Written by Chad Dally
An award-winning graphic novelist, a highly acclaimed poet and essayist whose career is skyrocketing, and one of Wisconsin’s most popular authors are but a few of the guests who will take part in the Central Wisconsin Book Festival (CWBF) this weekend throughout the Wausau area.
Started in 2017, the festival aims to bring in writers from across the country — with some extra attention on Wisconsin authors — for a series of events celebrating the written word in its various forms and genres:
- Non-fiction (and local writers who dabble in all of the above forms)
- Comics & graphic novels
The motivation behind the festival is to celebrate the literary arts in the Wausau community, which is already well known for its broader support of the arts.
Other large cities and regions in Wisconsin — Chippewa Valley, Fox Valley, Green Bay, and Madison — have organized book festivals for years, and CWBF organizers believed our region could support a book festival of its own. So far, that’s proven true!
The 2018 festival included nearly 20 events that drew a crowd totaling about 650 people, and we expect the 2019 fest to be just as (or hopefully even more) popular!
This year’s festival kicked off on Monday, Sept. 23, with a collaboration with the Wisconsin Institute for Public Policy and Service’s annual Veninga Lecture on Religion and Society. A Sikh man, Pardeep Singh Kaleka, and former white supremacist Arno Michaelis, spoke about their friendship that developed following a 2012 shooting at a Sikh temple in Milwaukee.
If you missed that kickoff event, you can still read the riveting book they wrote together called “The Gift of Our Wounds” and learn about their nonprofit work as well.
The rest of the 2019 festival resumes Thursday, Sept. 26, and continues through Sunday, Sept. 29, with 18 events taking place at 7 different locations around Wausau, including:
- The Marathon County Public Library
- The Marathon County Historical Society
- The Center for Civic Engagement on the campus of UW–Stevens Point at Wausau
- The Wausau Museum of Contemporary Art (WMOCA)
. . . among other places.
So, what’s on tap?
- Friday, Sept. 27, 7:30 p.m. @ Wausau Museum of Contemporary Art: Readings from “A Fortune for Your Disaster” with Hanif Abdurraqib — Acclaimed poet and essayist Abdurraqib will read from his latest collection of poetry, and his Wausau reading will be his only Wisconsin appearance on his fall book tour. Abdurraqib is receiving a ton of attention these days, from a recent story in GQ Magazine about his sneaker collection to inclusion on the Longlist for the 2019 National Book Award in nonfiction and a nomination for the 2019 Kirkus Prize in nonfiction for his previous book “Go Ahead in the Rain: Notes to A Tribe Called Quest,” (which also made it onto The New York Times bestseller list). This is sure to be one of the most popular events of the festival, but space is limited, so a free ticket to secure a seat can be obtained through Eventbrite.

- [Extracted entries]:

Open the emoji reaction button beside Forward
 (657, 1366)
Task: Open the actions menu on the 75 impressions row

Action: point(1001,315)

* * *

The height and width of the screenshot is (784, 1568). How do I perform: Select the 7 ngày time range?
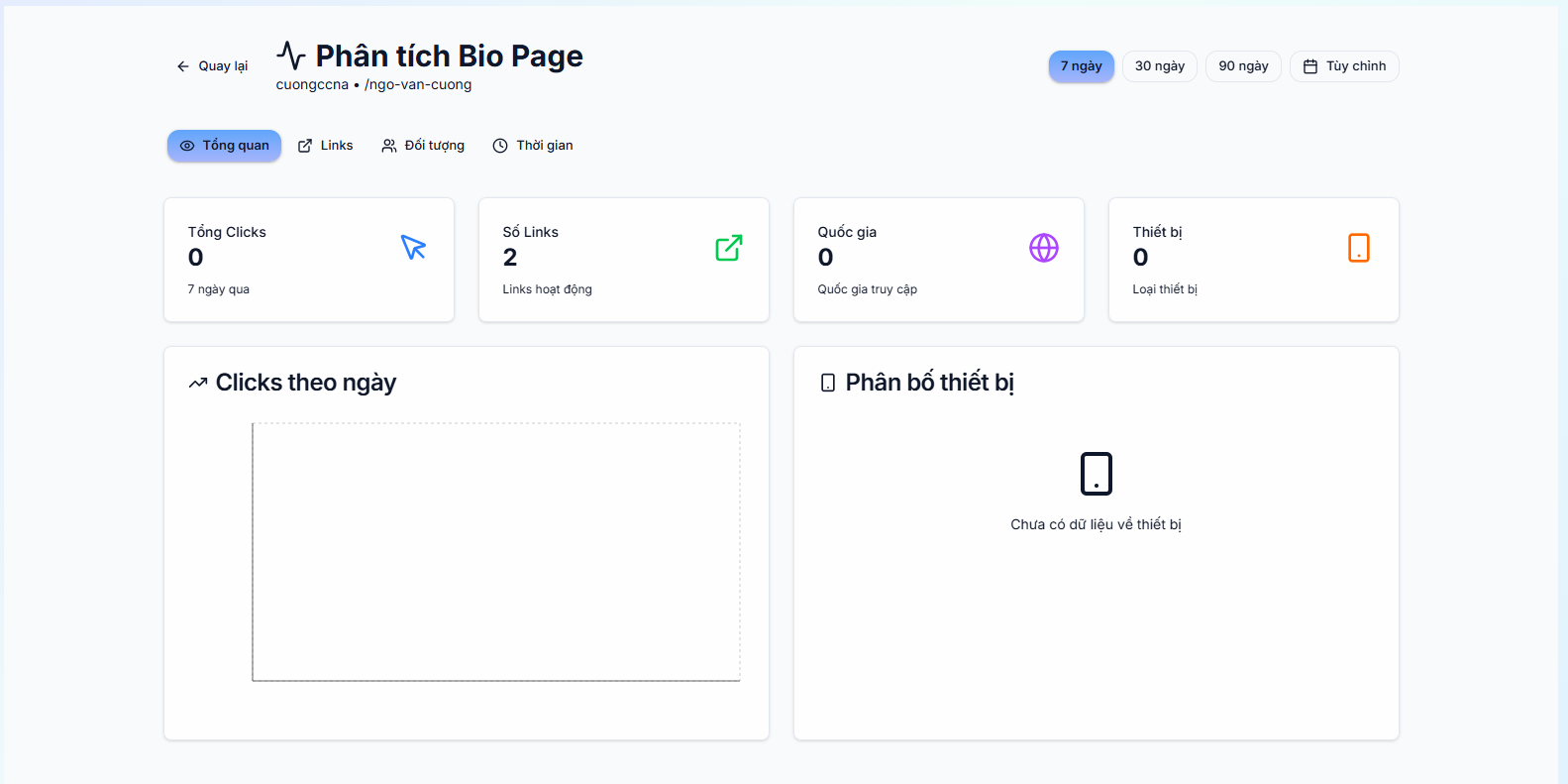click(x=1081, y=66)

- [Goals]:
1 - In the book festival article, about how many people attended the 2018 festival?
2 - Repeat the book festival article word for word, everything from "Other large cities" down to "even more) popular!".

- [Solutions in order]:
1 - About 650 people.

2 -
Other large cities and regions in Wisconsin — Chippewa Valley, Fox Valley, Green Bay, and Madison — have organized book festivals for years, and CWBF organizers believed our region could support a book festival of its own. So far, that’s proven true!
The 2018 festival included nearly 20 events that drew a crowd totaling about 650 people, and we expect the 2019 fest to be just as (or hopefully even more) popular!